Following her first contact with Broadway Lodge, Nicki sent us a reading she wrote for her father’s funeral which can be read below. Markkus shared this at the Wednesday community group meeting with all patients as a continuation to the lecture about gratitude.
“Jealous of the Angels” by Nicki Giltrow
There is no pain or suffering in the beautiful garden of the angels, only soft rain and peace. When the angels came to collect you Dad, it was such a tortuous wrench, I felt like my heart had been ripped out but, for you, it was a welcome release. Just another kiss goodbye, another smile, another chat, another cup of tea, another hug – it seems not too much to ask but the angels disagree, they knew you deserved to be set free. Free from struggling to breathe, you were so tired yet carried on being courageous, strong and brave until you could not fight on any longer.
It feels like my tears will never cease to fall and that my broken heart will never mend, but I know you will gently wipe my tears away and one day I will wake up to find that my heart has magically mended – but not put back quite the same as it was before because a missing piece will always be with you. We had such a long journey together, weathering stormy seas and sharing many joys, a treasure chest of special memories encased in my heart forever.
Thank you for all the love and care you gave me and my two children, they really loved their kind Grandad. Thank you for your words of wisdom, your favourite sayings, your funny stories and all the laughs we had – there were a lot of them! Your sense of humour was the best. Thank you for always being there when I needed you, for cheering me up when I was down and being my ‘warm blanket and hot chocolate’. I was always there for you too, we were on each other’s shoulders – which I know was a blessing and comfort to us both.

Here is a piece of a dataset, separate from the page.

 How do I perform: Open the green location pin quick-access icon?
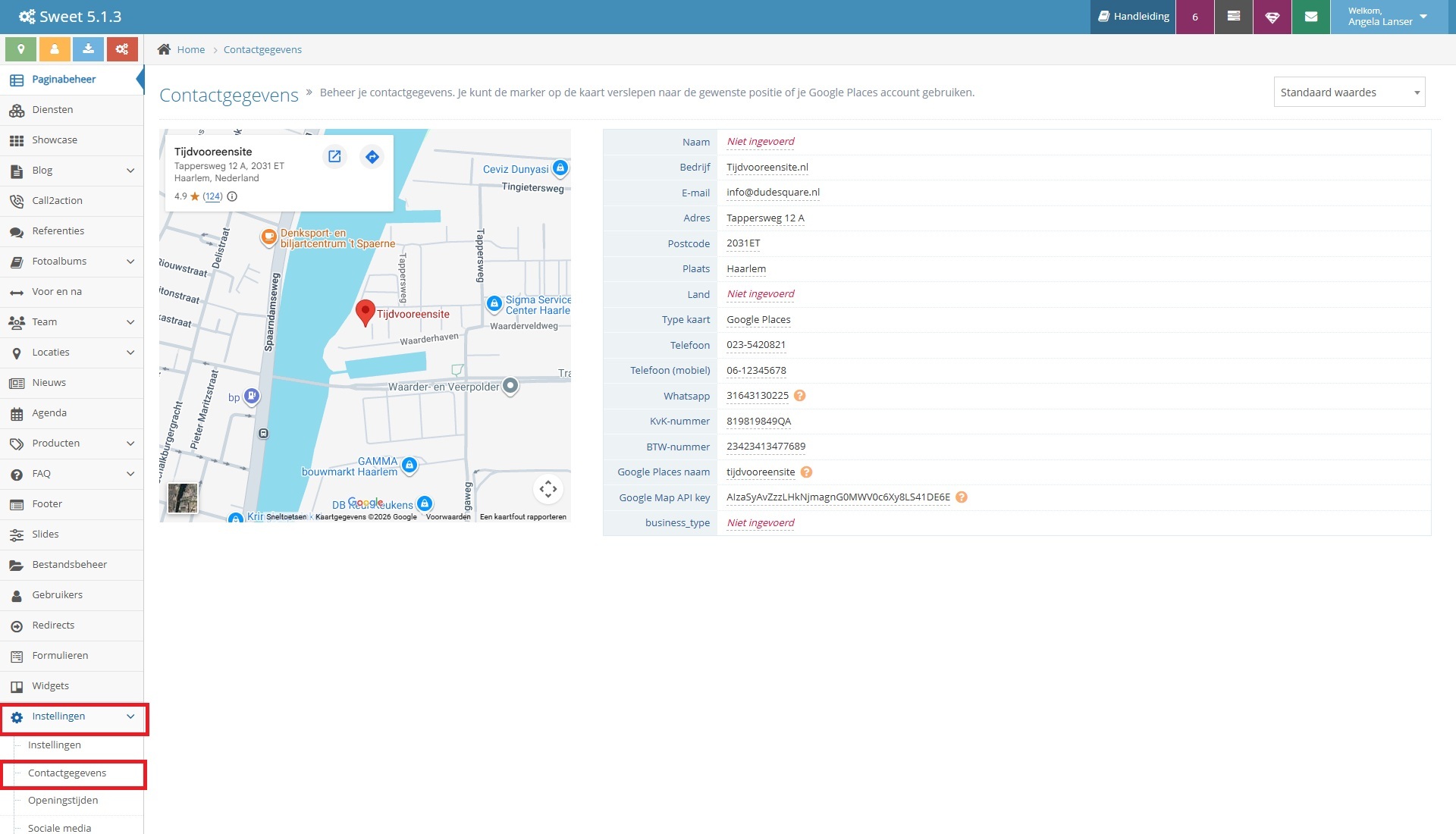tap(20, 49)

I will be searching the stars at night time looking for you, I will feel all warm and fuzzy inside when I see the brightest one as will know it is you – and that your spirit lives on together with Nan in the starry skies. Miss you so much already but know that you are just in the next room – until we are reunited. When the sun is shining, when the leaves rustle and whisper, when the Daffodils sway in the Spring breeze, when the harsh rain beats down – I know that you will be there at the end of the rainbow as my guardian angel.
I’m jealous of the angels who protect and surround you in heaven whilst you sleep, but rest in peace you must, my lovely Dad.

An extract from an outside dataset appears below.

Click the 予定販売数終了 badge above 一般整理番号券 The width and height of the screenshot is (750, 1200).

Everyone who listened to this reading in our community group connected to the love, sadness, pain and joy, Nicki’s love for her father and anything that may have been going on for them in that moment.
Nicki has sent some pictures of her father and family which feature on this post and we hope that Nicki, alongside a number of other family members, will accept our invite to share her story at the 2019 Broadway Lodge Reunion in September.